Tuesday, 21 August 2012

A cry of frustration about process–and my reply

COMMENT

BarontorcTuesday, August 21, 2012

Am I just becoming exasperated or what? Tell me who controls the REFERENDUM?
What has it got to do with Cameron or any other UK mover and shaker if the 16/17 year olds alongside every other person in Scotland get the chance to offer their OPINION in that referendum?
If you're worried about shouts and screams from everybody and their aunties - where they have no locus and no say - so bloody what?
The VOTES will be counted in 2015 for Wastemonster and for Holyrood in 2016 - then and only then will the future for Scotland's people be decided - in Scotland and for Scotland.
If we keep going round in "what-if" circles - we'll end up - up our own bahookies!
Leave that to the sh** stirrers - they're very good at it.

MY REPLY

You're just becoming exasperated, Barontorc. I feel that way too at times, but here is the reality – we control the referendum, but -

There are a number of ways to approach a country's independence, the main ones being  unilateral secession - either by violent revolution or velvet revolution - or by legal, democratic referendum followed by negotiation. Scotland has chosen the latter for the obvious reason that opinion is divided within Scotland and either of the first two options would create violent conflict within Scotland and suppression from outside of it.

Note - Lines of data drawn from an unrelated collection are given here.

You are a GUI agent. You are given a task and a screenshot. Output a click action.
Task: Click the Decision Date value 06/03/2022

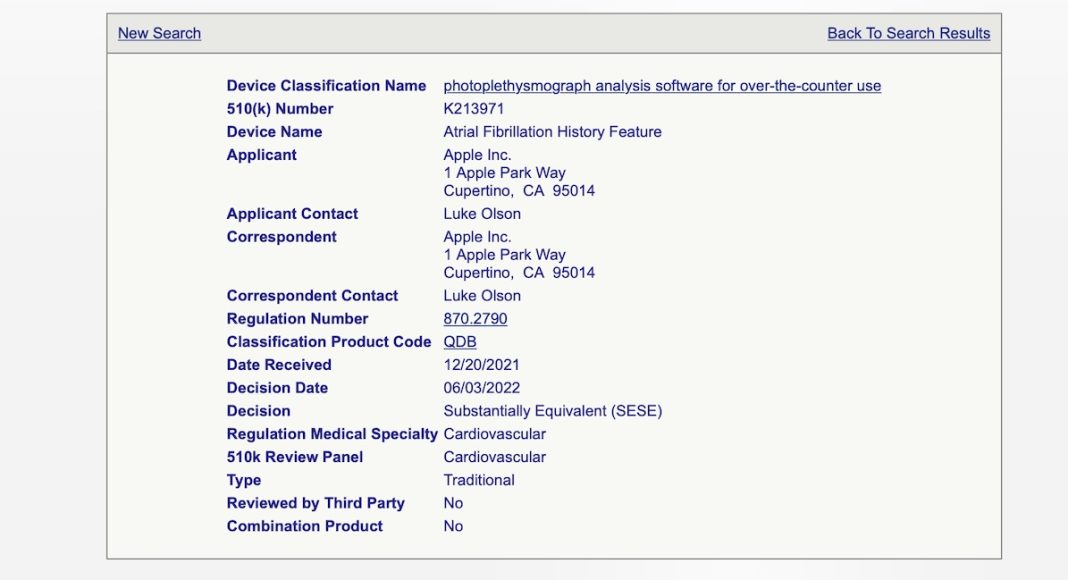[x=481, y=388]
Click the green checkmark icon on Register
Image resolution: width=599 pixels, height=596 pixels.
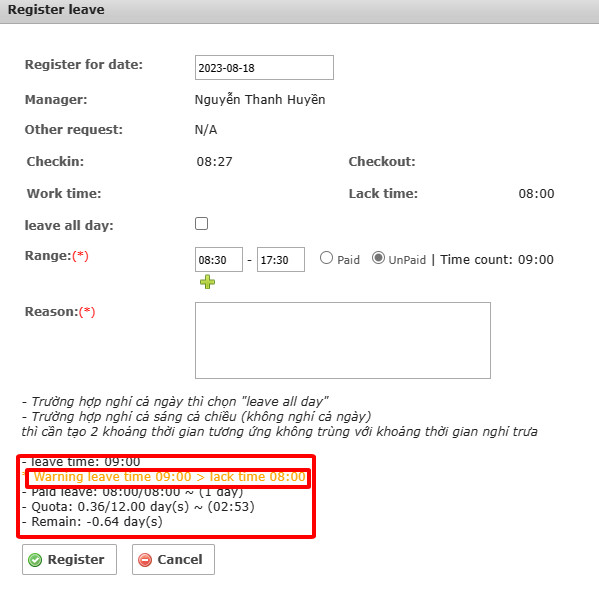click(x=35, y=560)
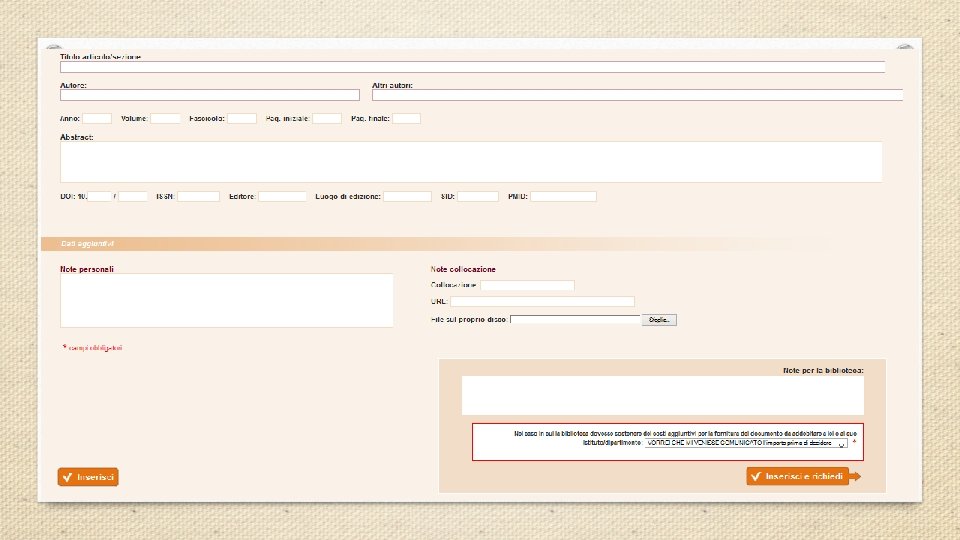Click the ISSN input field
The height and width of the screenshot is (540, 960).
tap(198, 197)
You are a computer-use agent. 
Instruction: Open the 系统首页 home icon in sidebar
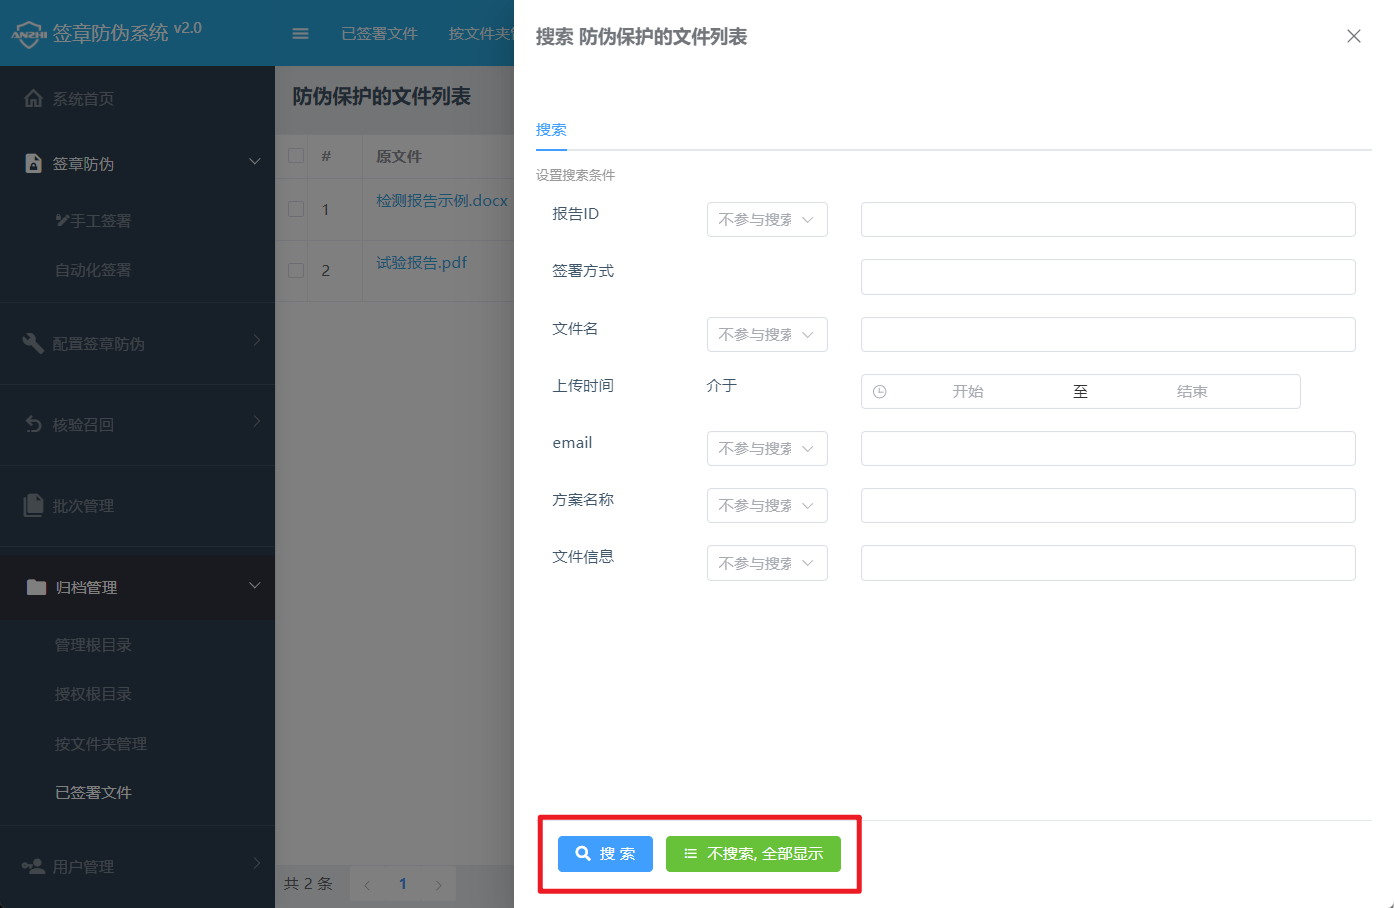click(x=34, y=98)
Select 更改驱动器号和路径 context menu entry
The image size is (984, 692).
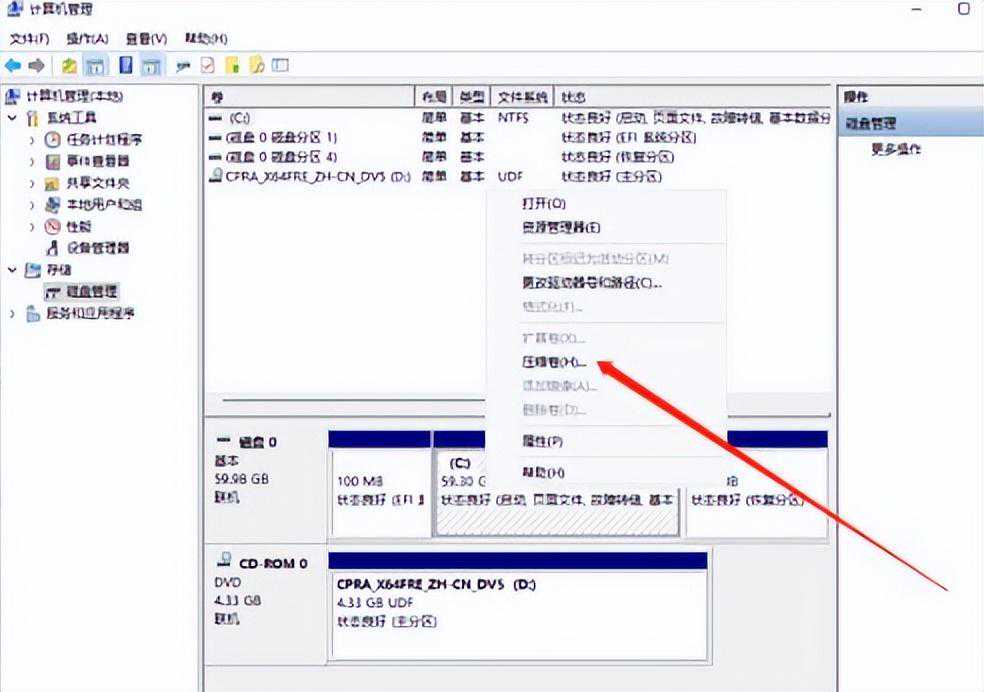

What is proposed is a consultative referendum, i.e. one that is simply an expression of the will of the Scottish electorate and can be presented to the UK Government as such, and as a basis for negotiation. It is vital that that process be endorsed, as far as is possible, not only by those in favour of independence but also those opposed, both within Scotland and outside of Scotland.

The first requirement, an essential one,  is that the Scottish Government considers the process to be legal under Scottish and international law.

The second requirement – not essential but desirable in my view -  is that the process be regarded as legal under EU and UK law.

The third requirement – intimately related to the first two - is that the outcome of the ballot itself be beyond reasonable legal challenge.

Any discussions and any measure that contribute to the acceptance by all Scots that i) the outcome of the ballot is valid and ii) that the subsequent negotiations are conducted on a legitimate basis - and ideally the UK, the EU and the world community - are therefore well-worth pursuing.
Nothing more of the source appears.